Одиссей – на редкость неумелый мореплаватель. Вряд ли его сыну передалось более надежное чувство направления.

– Мы же можем обучить собственных воинов, у нас есть люди, есть…

– Не получится, Телемах.

– Но я…

Телемах почти никогда не заканчивает фраз. Когда его представляют людям, говорят: «Одиссеев сын Телемах». Имя его отца всегда идет впереди, и можно подумать, что этот речевой выверт проник и в голос самого Телемаха, так что ему почти никогда не удается закончить хоть какое-нибудь осмысленное предложение, если там проглядывает собственная личность. Слава отца создает для него не меньше сложностей, чем разрешает, потому что, будучи сыном героя, Телемах, естественно, должен будет когда-то и сам поднять парус и стать героем, чтобы отец не затмил его, как затмил в свое время его деда. Однако чтобы поднять парус, у вас должно быть войско – ведь героем быть гораздо проще, когда есть кому подлатать вам одежду и приготовить еду, – а учитывая, что воины Итаки не вернулись и все они, честно говоря, мертвы, исключая лишь одного, все это крайне непросто устроить.

– Есть очевидный ответ… – размышляет Эгиптий.

– Ну началось, – вздыхает Медон.

– Эвримах или Антиной…

– Брак с местным навлечет на нас гнев материка. Может, лучше жених из Коринфа или даже Фив? Или этот, как его, из Колхиды, он вроде ничего.

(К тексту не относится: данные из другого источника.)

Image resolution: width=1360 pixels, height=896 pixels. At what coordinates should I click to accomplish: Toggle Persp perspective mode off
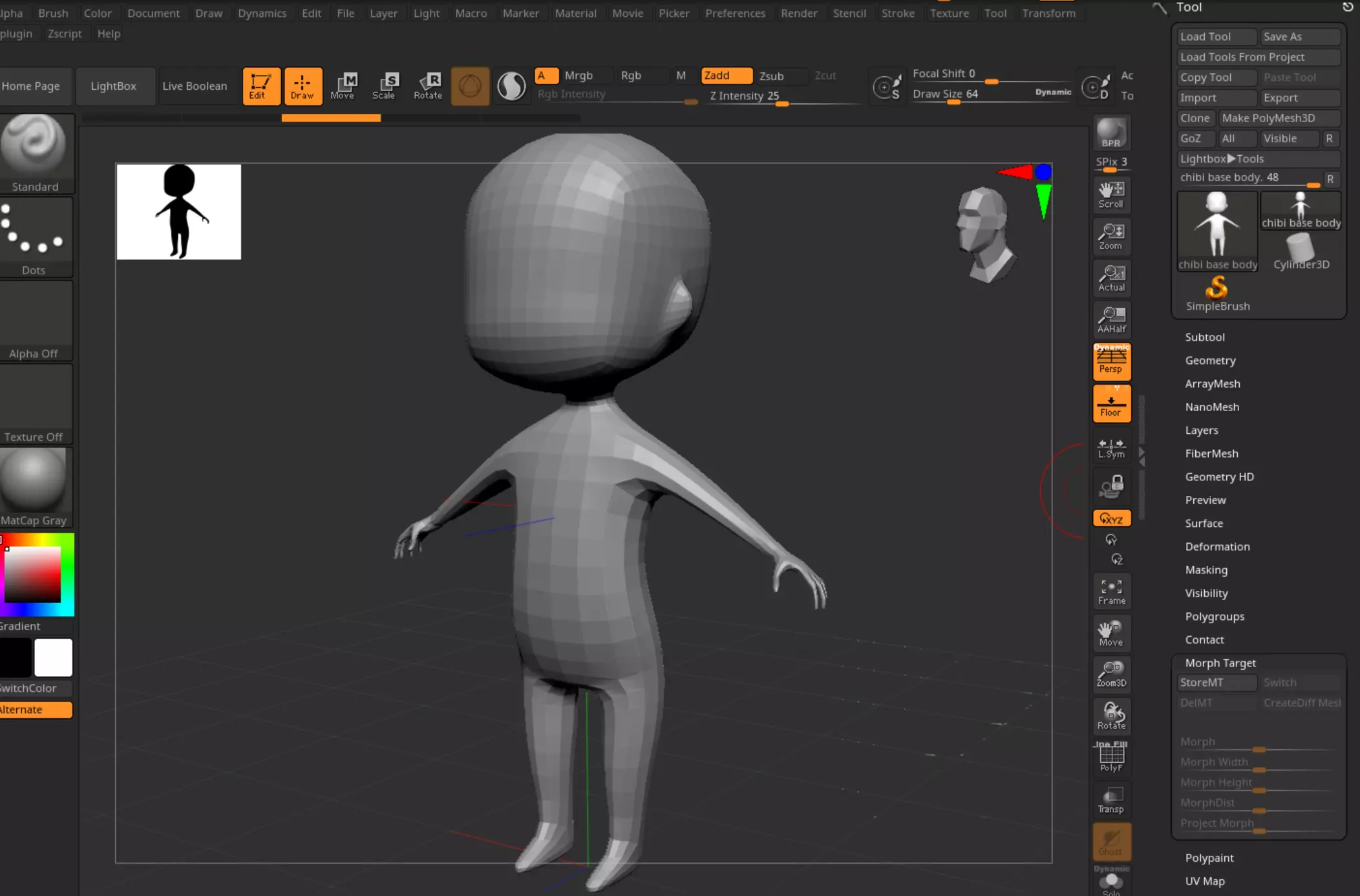pyautogui.click(x=1111, y=361)

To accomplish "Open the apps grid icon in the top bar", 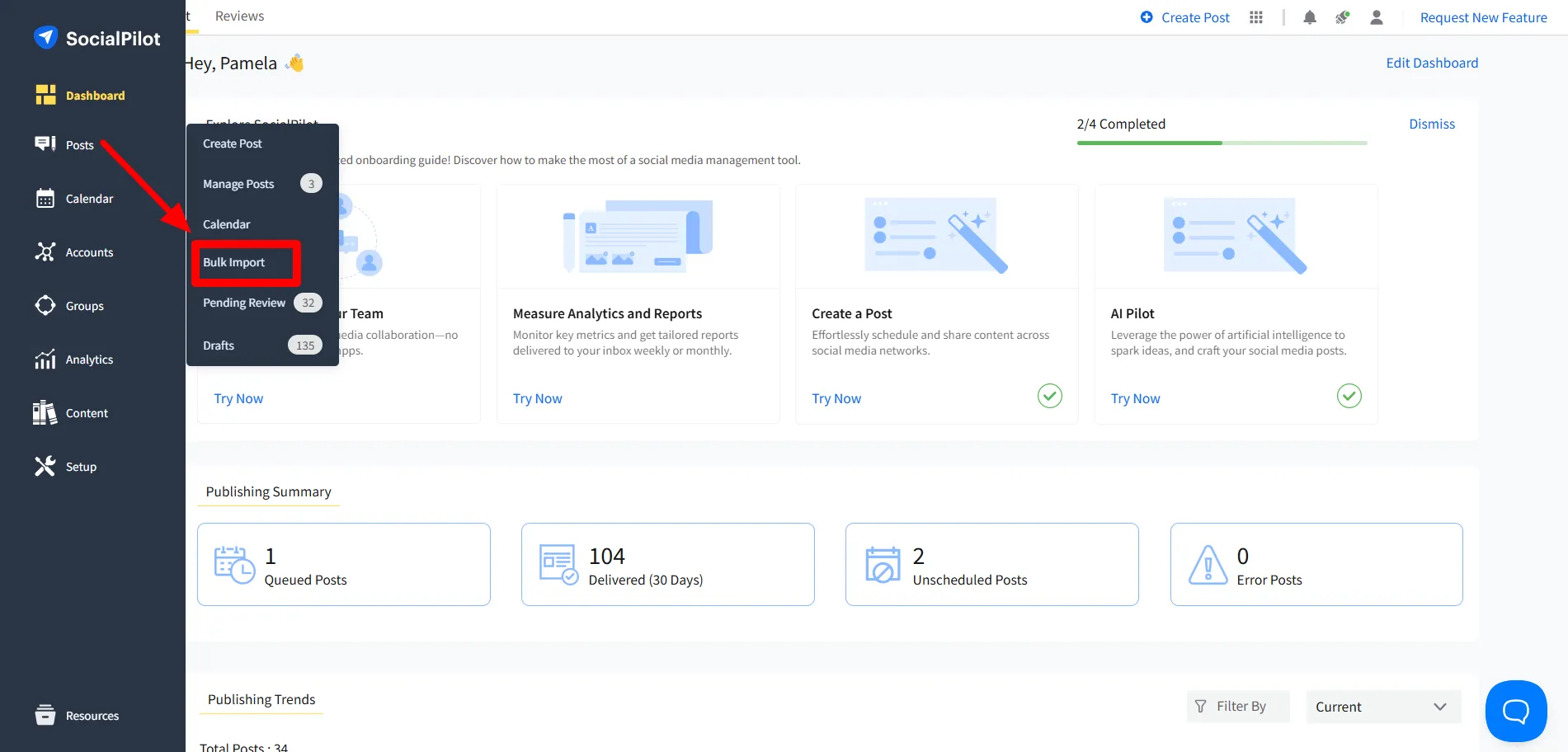I will (1255, 16).
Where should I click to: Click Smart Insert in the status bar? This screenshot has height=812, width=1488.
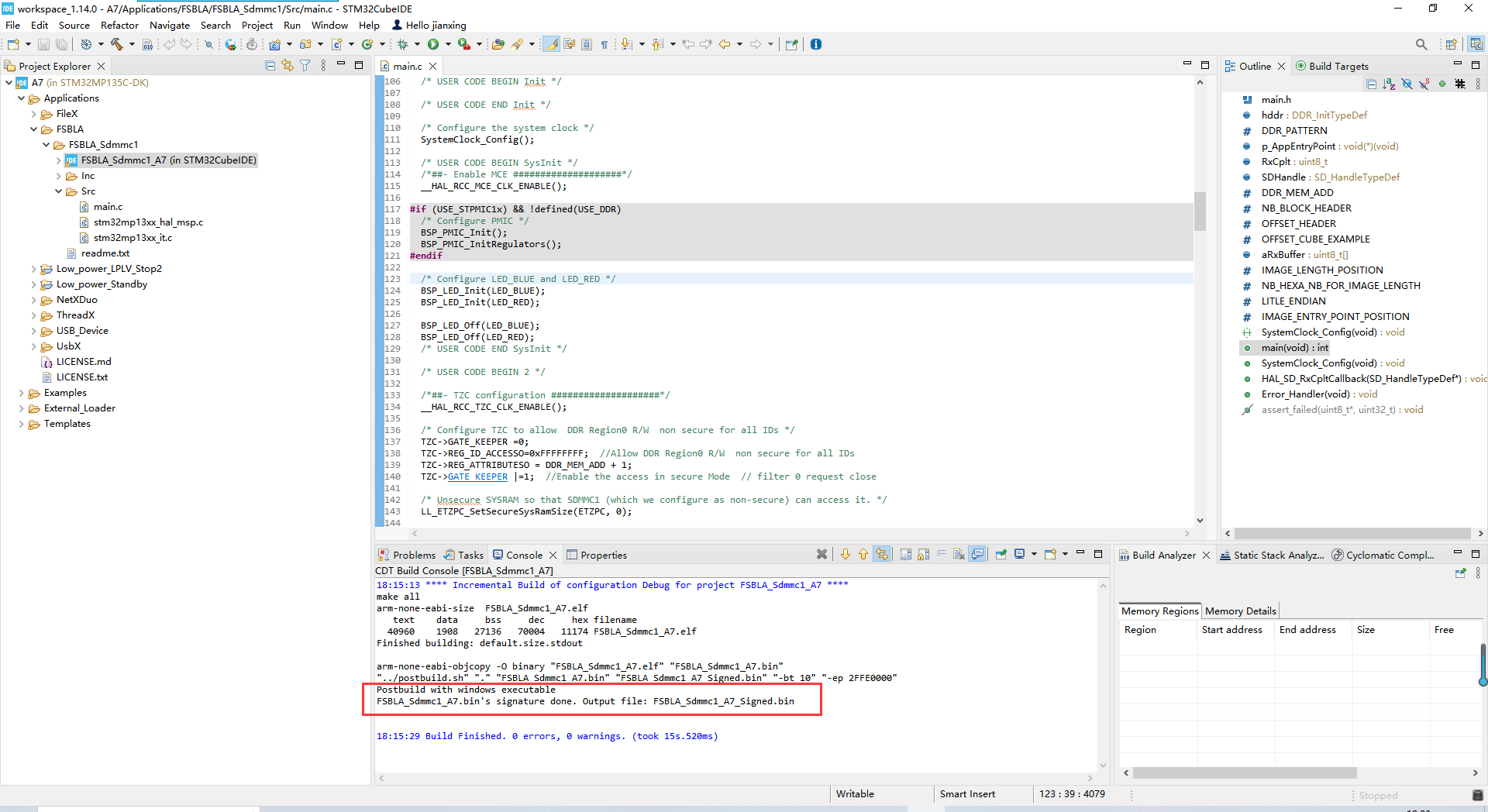tap(967, 793)
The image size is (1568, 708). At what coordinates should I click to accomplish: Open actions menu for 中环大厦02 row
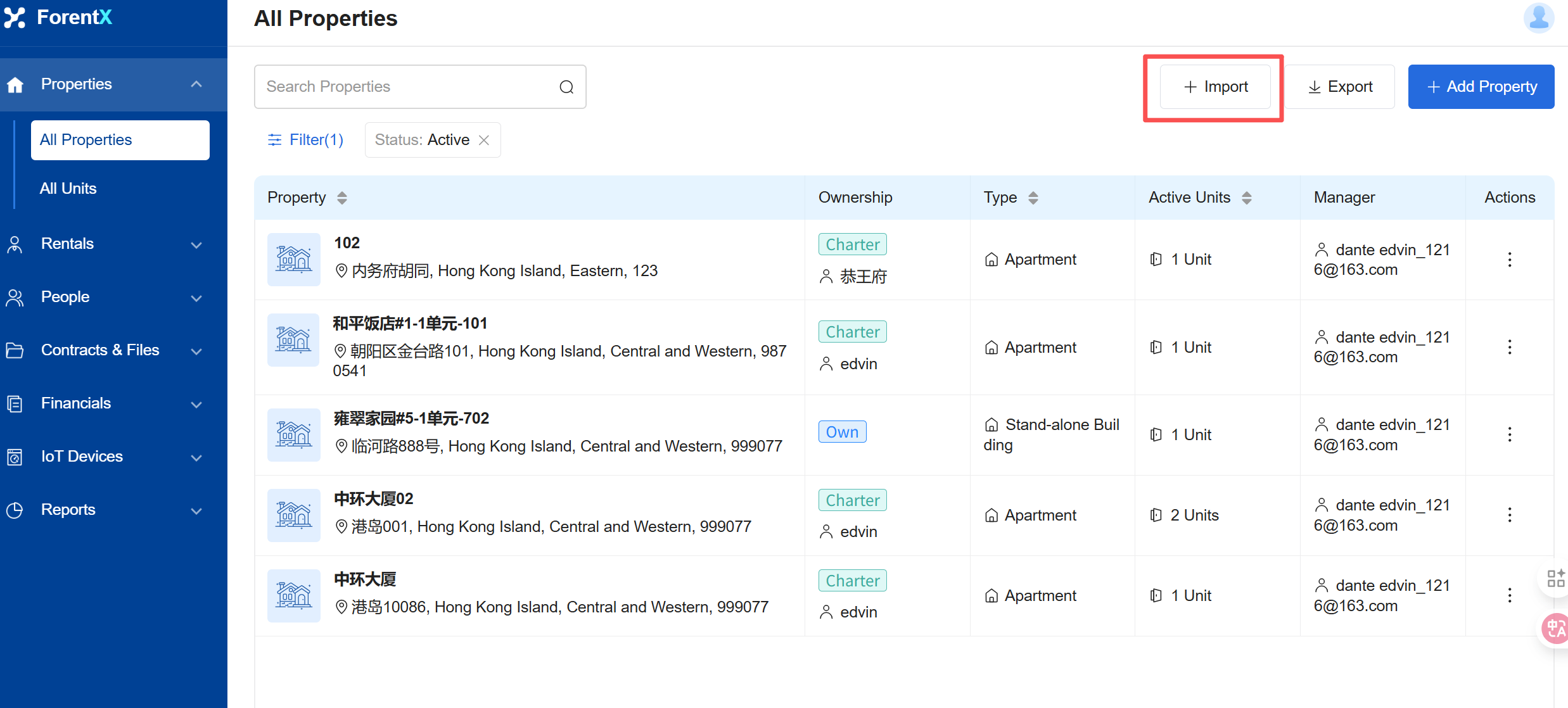point(1509,515)
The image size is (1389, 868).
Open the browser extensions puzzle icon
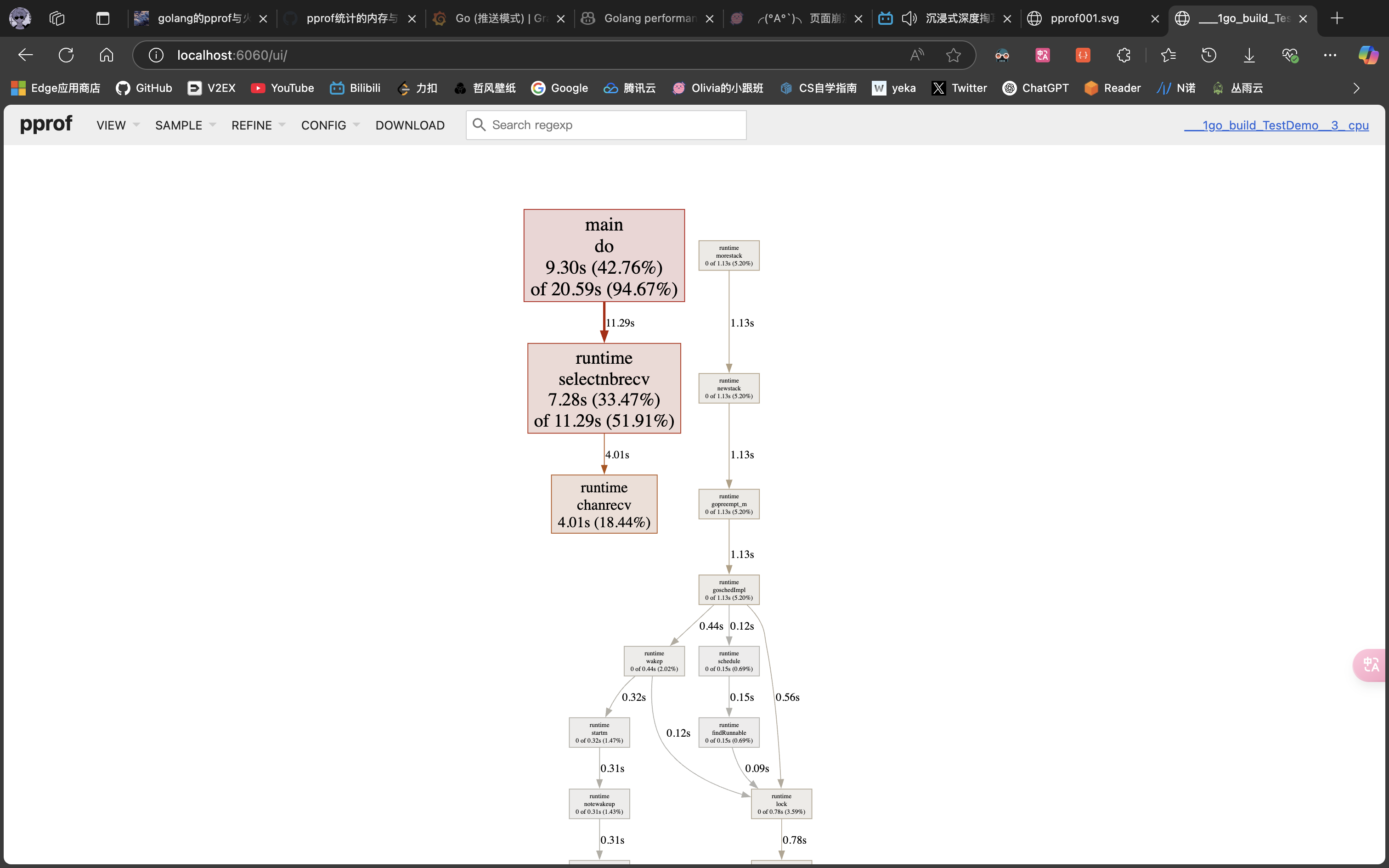click(1123, 55)
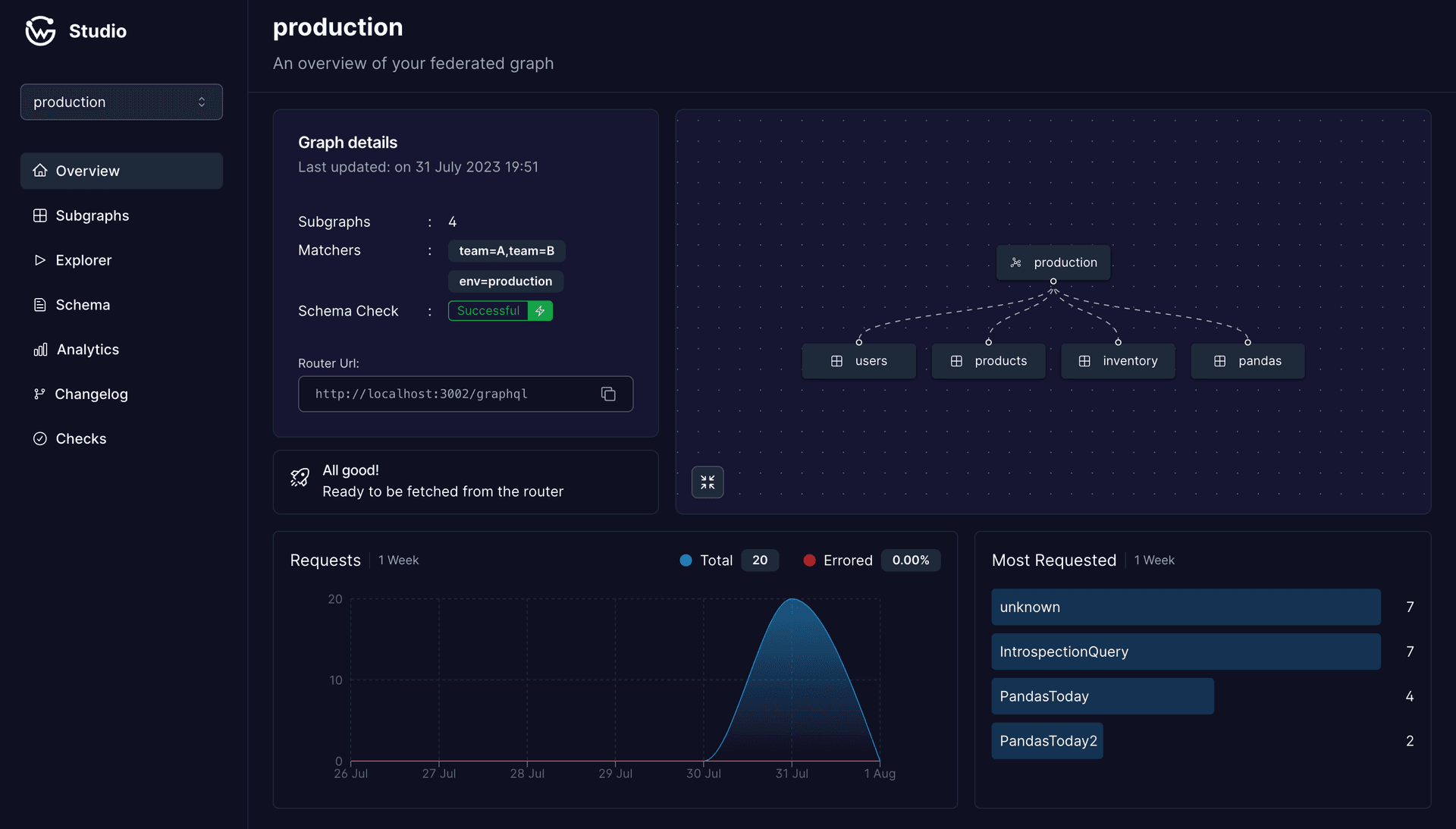Screen dimensions: 1456x829
Task: Click the fit-view icon on the graph canvas
Action: coord(707,482)
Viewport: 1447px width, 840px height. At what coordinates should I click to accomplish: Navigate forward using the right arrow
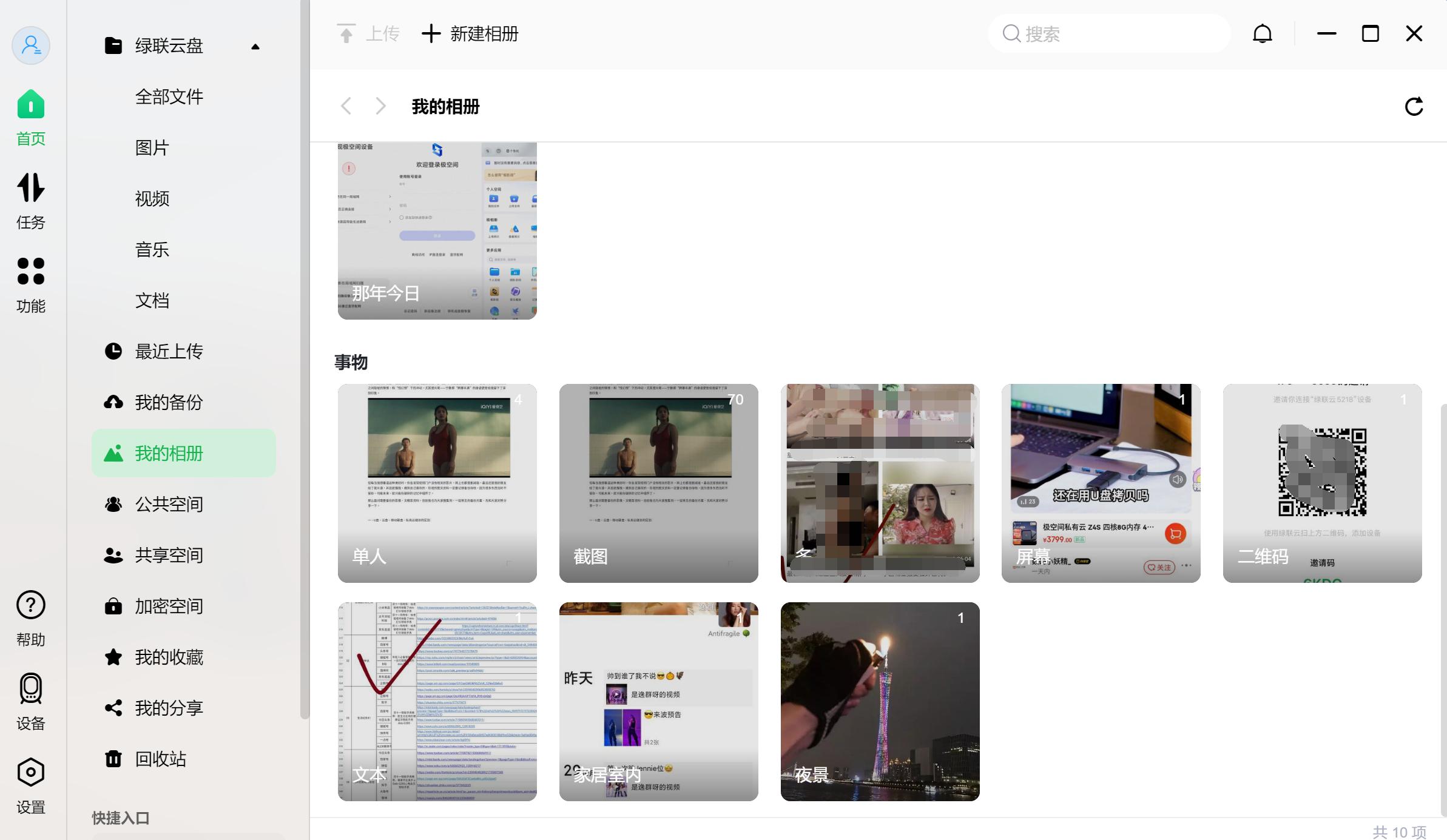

– Там еще снаружи какой-то египтянин ждет, представляете? – Пейсенор в жизни не встречал египтян, но уверен, что они ему не нравятся. – Хоть пахнет приятно.

– Мой отец жив! – Телемах говорит эти слова так часто, что собеседники замечают их не больше, чем стрекот цикады в поле.

– Нет, нет, нет! Брак с чужеземцем приведет к междоусобице, острова этого не потерпят, нам придется просить помощи у Микен, а то и, чего доброго, у Менелая. Представляете себе спартанцев на нашей земле, это же…

– Стоит выйти замуж не за того – и Менелай будет здесь в любом случае.

– Мой отец жив!

Телемах это выкрикнул. Телемах никогда не кричит. Одиссей никогда не кричал – только раз, когда орал своим морякам, чтобы отвезли его к сиренам, но то был исключительный случай. Никто не выражает неодобрения из-за такого нарушения приличий, но на мгновение даже женщины молча поднимают головы и смотрят широко раскрытыми глазами на происходящее. А вы и забыли, что тут, в этом ученом собрании, присутствуют женщины? И поэты забудут, когда будут петь песнь об этом.

– Мой отец жив, – тише повторяет Телемах, спокойно, сжимая край стола, наклонив голову. – Моей матери нельзя выходить замуж повторно. Это богохульство.

Старики смотрят в сторону.

Через некоторое время и женщины отводят глаза, хотя какая кому разница, куда они смотрят. Они для этой сцены не более чем украшение. Если поэты и упомянут их, то примерно в том же ряду, что и красивую вазу или искусно выделанный щит – элемент убранства, который добавляет атмосферы. Может быть, три женщины чувствуют это, потому и составили картину скромности. Одна, Автоноя, с каштановыми волосами и лицом жестким, как засушенная морская звезда, хрупкая, красивая и не предназначенная для мужского взгляда, настраивает лиру. Она делает это уже полчаса и никак не закончит. Рядом с ней Эос – пониже ростом, потолще в бедрах, лицо у нее похоже на виноградину, на щеках веснушки, она чешет пряжу, разделяя на тонкие нити, с той же тщательностью, с какой расчесывает волосы своей госпожи. Она умеет это делать с закрытыми глазами и открытыми ушами – всегда с открытыми ушами.

Последняя из женщин должна бы, наверное, ткать за маленьким станком, за которым ее часто видят на людях, – но нет, это личные покои, для важных дел, и она сидит, сложив руки на коленях, подняв подбородок, чуть поодаль от мужчин, собравшихся вокруг стола, и слушает с таким вниманием, что испугала бы Аякса (он всегда больше боялся женщин, чем смерти), но не смотрит на своих советников, дабы не смущать их силой своего внимания.